Source records:
_ _ _

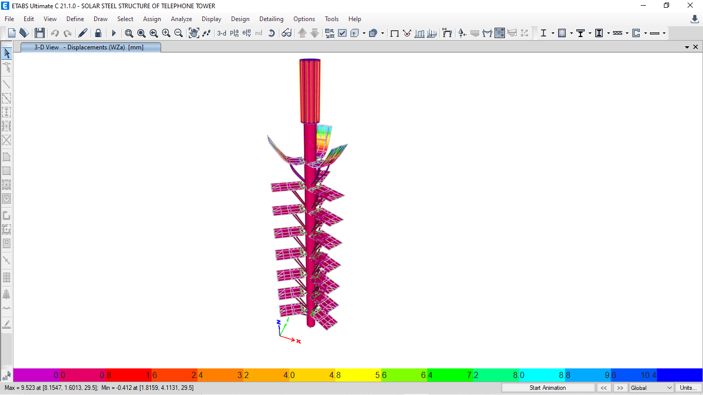Image resolution: width=703 pixels, height=395 pixels.
Task: Save the model using the toolbar save icon
Action: pos(39,32)
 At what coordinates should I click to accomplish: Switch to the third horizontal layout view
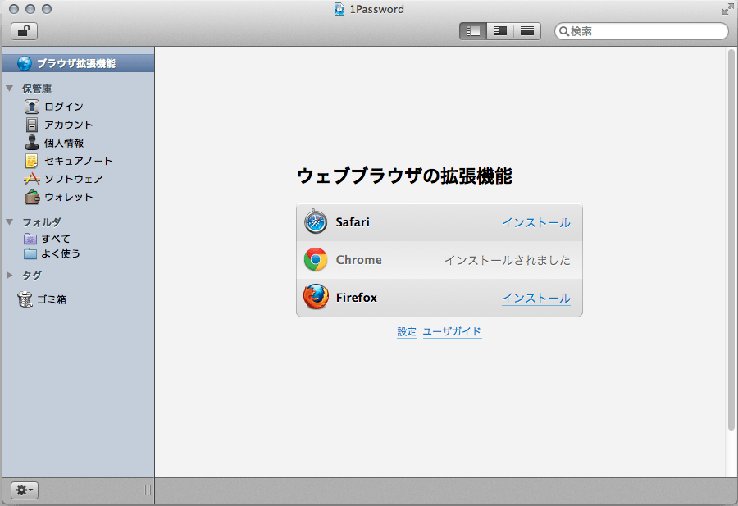(x=526, y=31)
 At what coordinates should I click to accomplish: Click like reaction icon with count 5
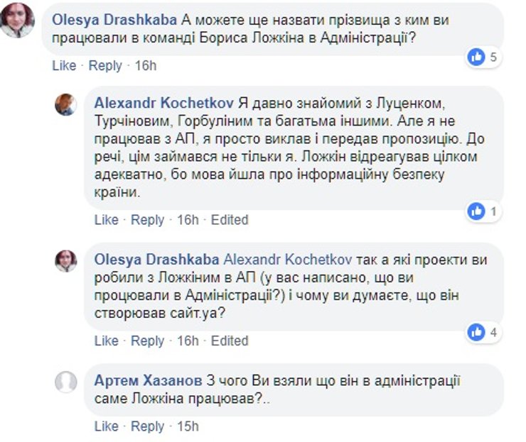[x=476, y=56]
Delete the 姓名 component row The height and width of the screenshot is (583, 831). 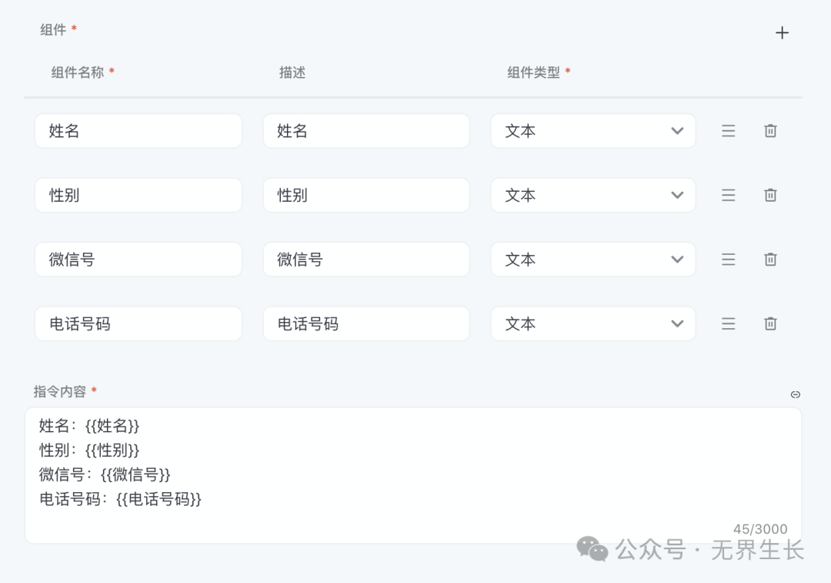pyautogui.click(x=770, y=131)
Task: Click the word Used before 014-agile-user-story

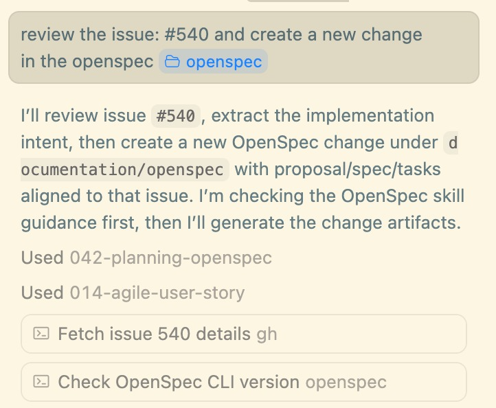Action: 43,293
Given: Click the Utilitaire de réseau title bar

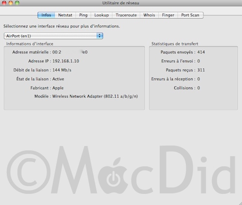Looking at the screenshot, I should (121, 3).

_ _ _

Exercise prompt: The lines to copy begin at the one containing "Task: Click the" and end at the last line of the records. Set down exactly those lines and no others, both ends included, and omit all pictures.

Output for this task:
Task: Click the word Used before 014-agile-user-story

Action: 43,293
Given: Click the Utilitaire de réseau title bar

Looking at the screenshot, I should (121, 3).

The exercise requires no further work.